Extended Data Figure 2. H⁺-ATPase activation counteracts auxin-mediated apoplast alkalinisation and growth inhibition.

a, Measurement of luminescence intensity on the root tip of DR5::LUC line after 10 μM FC, 10 nM IAA and IAA+FC co-treatment. n > 3. IAA and IAA+FC are significantly different from the mock (p ≤0.0001). No significant difference between IAA and IAA+FC (p > 0.05). Two-way ANOVA.

b-g, FC and IAA counteract each other. Addition of IAA still increased apoplastic pH (b) and inhibited root growth (c) in presence of FC in vRootchip. n = 4 (b, c). Addition of FC still decreased the apoplastic pH (d) and promoted root growth (e) in presence of IAA in vRootchip. n = 4, the shaded area represents the duration time of the indicated treatments (d-e). Root growth after FC, IAA and co-treatment for 1 hour in steady state by scanner. 1 μM FC and 10 nM IAA were used in (f) while 10 μM FC and 2 nM IAA were used in (g). n > 9 for both graphs, ns p>0.05, *p≤0.05, **p≤0.01, ****p≤0.0001, One-way ANOVA (f-g).

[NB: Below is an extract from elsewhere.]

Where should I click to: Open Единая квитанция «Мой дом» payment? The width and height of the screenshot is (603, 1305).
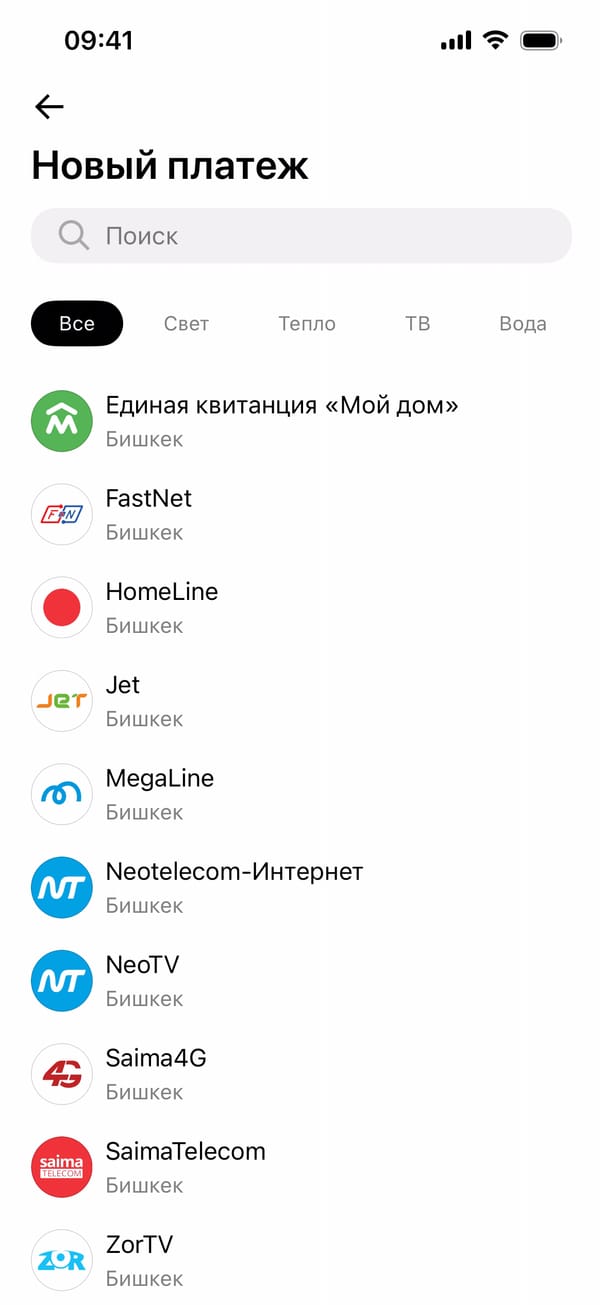point(281,421)

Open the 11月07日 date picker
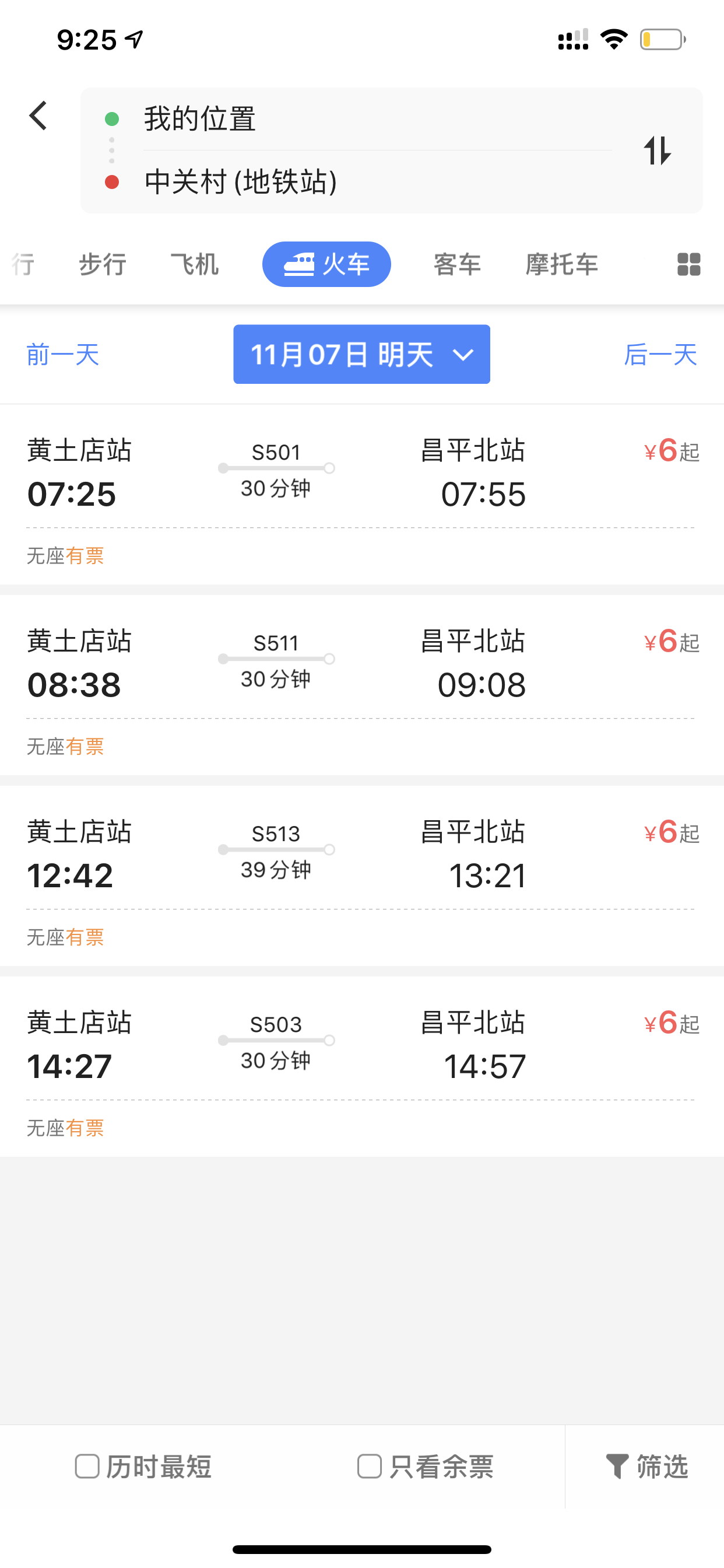[x=362, y=354]
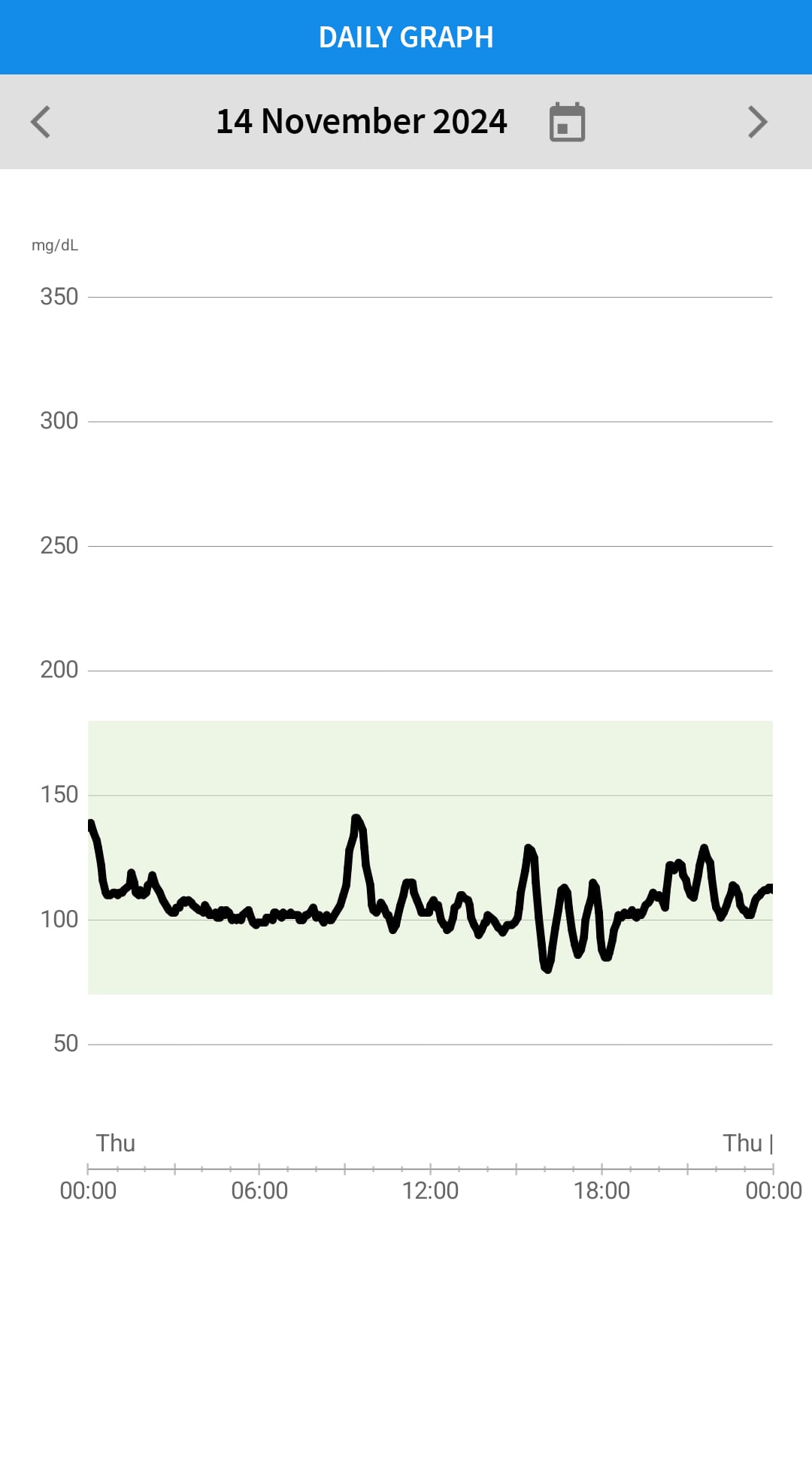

h, Dose-response of auxin-induced root growth inhibition of aha single mutants. n > 22. Relative GR is ratio between auxin-affected growth in the mutant to mock growth for the same genotype. ns p>0.05, **p≤0.01, ***p≤0.001, Welch ANOVA.

i, Quantitative Real-time PCR on the AHA1,2,7,11 expression in root tips of AtTAS1c-AHA#2 and #4. The expression level was normalized to EF1α as housekeeping gene. Means of 3 biological replicates + SD.